American television producer

J. Brian Gadinsky is an American television producer. He is known for being an executive producer for the first season of American Idol, and for producing the inaugural season of America's Most Wanted. He is the CEO of The G Group, and prior to his work in reality television, was a news producer for WTVJ among other local stations. He has received six regional Emmy Awards, a Daytime Emmy nomination, and a Primetime Emmy nomination.

==Early life==
J. Brian Gadinsky was born on February 8, 1957, and is the son of former Florida State Rep. Elaine Gordon. He grew up in Miami Beach, graduated from Miami Beach High School, and received a B.S. from Syracuse University in 1979.

==Career==
In his early career Gadinsky worked as a producer at the PBS affiliate WPBT. In 1983, at the age of twenty-seven, he became the Director of Public Affairs at the CBS affiliate WTVJ and the executive producer of the Miami-based television news magazine Montage on WTVJ. In 1986 he received his first news Emmy Award for the show's investigative and feature reporting, and received six Emmy Awards overall. In 1987, Gadinsky also wrote, directed, and produced the syndicated documentary The ABC's of AIDS, for which he received an Emmy Award for writing.

Due in part to the success he had in turning around Montage, Gadinsky became the original producer of the television series America's Most Wanted. In 1991 he was also a producer for American Gladiators, which he produced for five seasons, and for which he was nominated for the Daytime Emmy Award for Outstanding Game/Audience Participation Show. In the late-1990s he was also the executive producer for the television series RollerJam on the Nashville Network.

During the 2000s, Gadinsky was an executive producer for Combat Missions on USA Network, an executive producer for Mr. Personality and Anchorwoman on Fox, and an executive producer for American Fighter Pilot on CBS. He was chosen as an executive producer for American Idols first season due to his television production experience, for which he was nominated for the Primetime Emmy Award for Outstanding Producer of Reality/Game/Informational Series Television in 2003. Gadinsky is also the creator and executive producer for the BET show Sunday Best.

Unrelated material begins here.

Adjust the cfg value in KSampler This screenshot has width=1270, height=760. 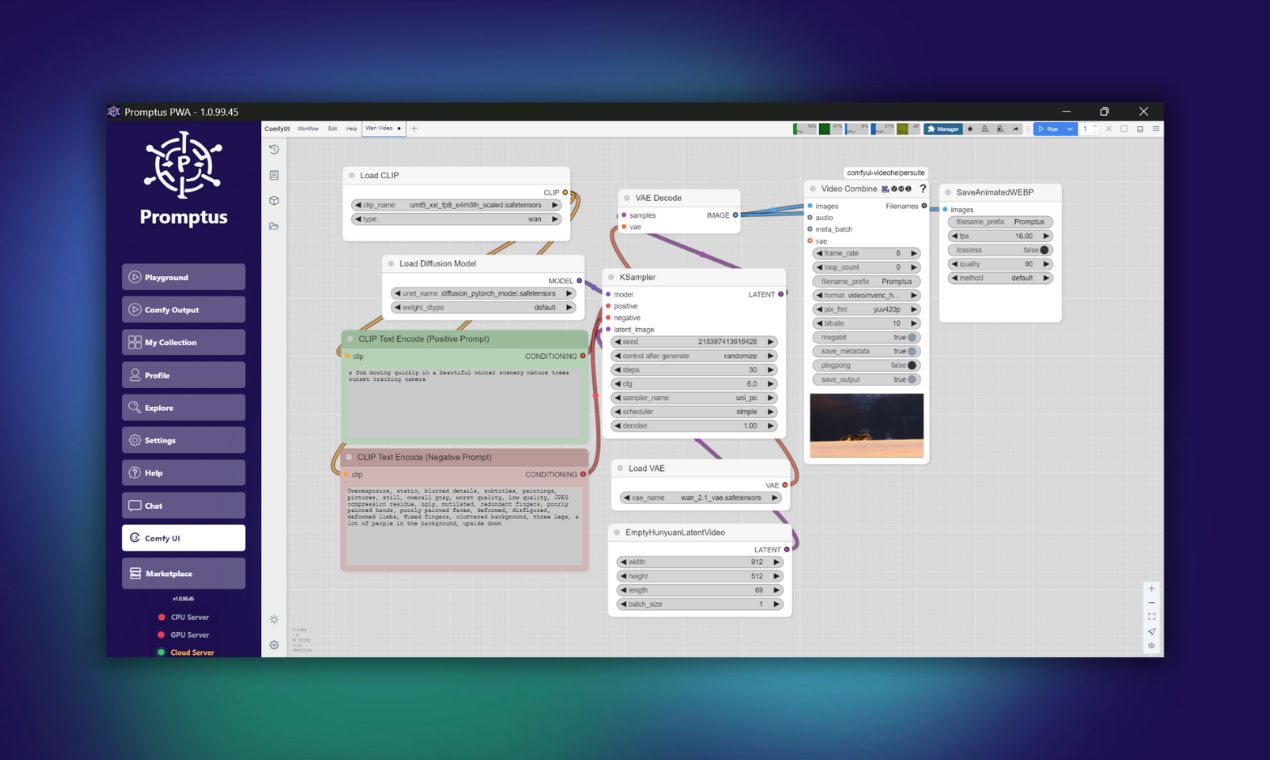pyautogui.click(x=694, y=383)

Gadinsky was the CEO of The G Group, a reality television production company where he produced shows including King of Vegas and Tease. In the fall of 2023, Gadinsky began teaching Social Studies at Horace Mann Middle School in El Portal Florida, as a Corps Member with Teach for America.

==Personal life==
In 2003, Gadinsky signed with the William Morris Agency. He is a season ticket holder with the Los Angeles Dodgers. In 2011, Gadinsky was credited by sports columnist Bill Plaschke for rallying fan resistance, which led in part to the ouster of owner Frank McCourt. He is a member of the Miami Beach High School Hall of Fame. Gadinsky has two sons. His son, Jonah, is a Talent Manager with Dixon Talent in Los Angeles.